TASK DETAILS
Return every one of the entries below unchanged, line for line.
○ ○ ○ ○ ○
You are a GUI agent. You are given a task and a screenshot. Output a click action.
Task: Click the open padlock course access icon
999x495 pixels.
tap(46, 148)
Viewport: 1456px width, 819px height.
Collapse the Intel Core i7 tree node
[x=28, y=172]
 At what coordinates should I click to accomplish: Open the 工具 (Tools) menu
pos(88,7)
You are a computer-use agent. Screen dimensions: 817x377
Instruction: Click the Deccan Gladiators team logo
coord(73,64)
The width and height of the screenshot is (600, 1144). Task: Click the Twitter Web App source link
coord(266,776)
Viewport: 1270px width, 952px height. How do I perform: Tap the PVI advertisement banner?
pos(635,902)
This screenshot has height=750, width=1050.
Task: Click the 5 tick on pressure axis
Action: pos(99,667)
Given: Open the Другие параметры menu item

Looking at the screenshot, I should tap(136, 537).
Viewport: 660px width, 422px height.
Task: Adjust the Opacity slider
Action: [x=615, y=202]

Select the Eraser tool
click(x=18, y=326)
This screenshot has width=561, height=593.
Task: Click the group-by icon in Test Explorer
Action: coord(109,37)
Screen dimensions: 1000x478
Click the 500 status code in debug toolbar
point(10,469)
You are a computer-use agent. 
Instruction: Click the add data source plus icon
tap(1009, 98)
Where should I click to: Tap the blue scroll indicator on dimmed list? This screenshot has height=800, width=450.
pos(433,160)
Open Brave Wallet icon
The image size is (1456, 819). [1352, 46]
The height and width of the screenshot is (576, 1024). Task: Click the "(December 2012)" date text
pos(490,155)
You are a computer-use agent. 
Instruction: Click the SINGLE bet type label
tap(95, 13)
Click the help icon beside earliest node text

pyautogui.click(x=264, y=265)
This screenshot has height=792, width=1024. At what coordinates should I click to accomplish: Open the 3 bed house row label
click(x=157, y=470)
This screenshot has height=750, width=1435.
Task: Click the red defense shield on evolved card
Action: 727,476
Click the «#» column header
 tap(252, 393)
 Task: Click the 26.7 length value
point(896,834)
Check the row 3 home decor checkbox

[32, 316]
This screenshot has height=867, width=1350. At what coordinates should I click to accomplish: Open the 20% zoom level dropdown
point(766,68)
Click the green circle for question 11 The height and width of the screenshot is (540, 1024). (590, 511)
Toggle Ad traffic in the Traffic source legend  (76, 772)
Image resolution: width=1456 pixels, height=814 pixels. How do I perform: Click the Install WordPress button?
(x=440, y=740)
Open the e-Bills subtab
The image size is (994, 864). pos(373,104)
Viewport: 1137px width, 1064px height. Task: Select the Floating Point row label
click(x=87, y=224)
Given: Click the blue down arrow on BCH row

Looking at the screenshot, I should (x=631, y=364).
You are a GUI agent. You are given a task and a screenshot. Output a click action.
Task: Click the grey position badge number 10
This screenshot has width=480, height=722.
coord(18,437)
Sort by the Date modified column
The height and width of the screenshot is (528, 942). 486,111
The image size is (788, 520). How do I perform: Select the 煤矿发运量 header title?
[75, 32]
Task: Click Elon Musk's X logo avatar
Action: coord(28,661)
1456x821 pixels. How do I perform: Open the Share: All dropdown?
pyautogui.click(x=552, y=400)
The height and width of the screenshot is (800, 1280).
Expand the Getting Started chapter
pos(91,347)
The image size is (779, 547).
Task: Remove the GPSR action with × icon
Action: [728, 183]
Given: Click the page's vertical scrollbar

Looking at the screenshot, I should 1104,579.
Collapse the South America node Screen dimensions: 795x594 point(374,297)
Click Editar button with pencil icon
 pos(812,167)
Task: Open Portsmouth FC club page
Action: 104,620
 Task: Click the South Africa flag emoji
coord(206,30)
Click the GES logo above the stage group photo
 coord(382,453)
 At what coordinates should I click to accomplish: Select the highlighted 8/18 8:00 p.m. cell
○ ○ ○ ○ ○
OUTPUT
You are a GUI agent. You are given a task and a screenshot. Output a click action.
Task: Click the open padlock course access icon
999x495 pixels.
tap(46, 148)
Viewport: 1456px width, 819px height.
Collapse the Intel Core i7 tree node
[x=28, y=172]
 At what coordinates should I click to accomplish: Open the 工具 (Tools) menu
pos(88,7)
You are a computer-use agent. Screen dimensions: 817x377
Instruction: Click the Deccan Gladiators team logo
coord(73,64)
The width and height of the screenshot is (600, 1144). Task: Click the Twitter Web App source link
coord(266,776)
Viewport: 1270px width, 952px height. How do I perform: Tap the PVI advertisement banner?
pos(635,902)
This screenshot has height=750, width=1050.
Task: Click the 5 tick on pressure axis
Action: pos(99,667)
Given: Open the Другие параметры menu item

Looking at the screenshot, I should tap(136, 537).
Viewport: 660px width, 422px height.
Task: Adjust the Opacity slider
Action: [x=615, y=202]

Select the Eraser tool
click(x=18, y=326)
This screenshot has width=561, height=593.
Task: Click the group-by icon in Test Explorer
Action: coord(109,37)
Screen dimensions: 1000x478
Click the 500 status code in debug toolbar
point(10,469)
You are a computer-use agent. 
Instruction: Click the add data source plus icon
tap(1009, 98)
Where should I click to: Tap the blue scroll indicator on dimmed list? This screenshot has height=800, width=450.
pos(433,160)
Open Brave Wallet icon
The image size is (1456, 819). [1352, 46]
The height and width of the screenshot is (576, 1024). Task: Click the "(December 2012)" date text
pos(490,155)
You are a computer-use agent. 
Instruction: Click the SINGLE bet type label
tap(95, 13)
Click the help icon beside earliest node text

pyautogui.click(x=264, y=265)
This screenshot has height=792, width=1024. At what coordinates should I click to accomplish: Open the 3 bed house row label
click(x=157, y=470)
This screenshot has height=750, width=1435.
Task: Click the red defense shield on evolved card
Action: 727,476
Click the «#» column header
 tap(252, 393)
 Task: Click the 26.7 length value
point(896,834)
Check the row 3 home decor checkbox

[32, 316]
This screenshot has height=867, width=1350. At what coordinates should I click to accomplish: Open the 20% zoom level dropdown
point(766,68)
Click the green circle for question 11 The height and width of the screenshot is (540, 1024). (590, 511)
Toggle Ad traffic in the Traffic source legend  (76, 772)
Image resolution: width=1456 pixels, height=814 pixels. How do I perform: Click the Install WordPress button?
(x=440, y=740)
Open the e-Bills subtab
The image size is (994, 864). pos(373,104)
Viewport: 1137px width, 1064px height. Task: Select the Floating Point row label
click(x=87, y=224)
Given: Click the blue down arrow on BCH row

Looking at the screenshot, I should (x=631, y=364).
You are a GUI agent. You are given a task and a screenshot. Output a click action.
Task: Click the grey position badge number 10
This screenshot has width=480, height=722.
coord(18,437)
Sort by the Date modified column
The height and width of the screenshot is (528, 942). 486,111
The image size is (788, 520). How do I perform: Select the 煤矿发运量 header title?
[75, 32]
Task: Click Elon Musk's X logo avatar
Action: coord(28,661)
1456x821 pixels. How do I perform: Open the Share: All dropdown?
pyautogui.click(x=552, y=400)
The height and width of the screenshot is (800, 1280).
Expand the Getting Started chapter
pos(91,347)
The image size is (779, 547).
Task: Remove the GPSR action with × icon
Action: [728, 183]
Given: Click the page's vertical scrollbar

Looking at the screenshot, I should 1104,579.
Collapse the South America node Screen dimensions: 795x594 point(374,297)
Click Editar button with pencil icon
 pos(812,167)
Task: Open Portsmouth FC club page
Action: 104,620
 Task: Click the South Africa flag emoji
coord(206,30)
Click the GES logo above the stage group photo
 coord(382,453)
 At what coordinates should I click to accomplish: Select the highlighted 8/18 8:00 p.m. cell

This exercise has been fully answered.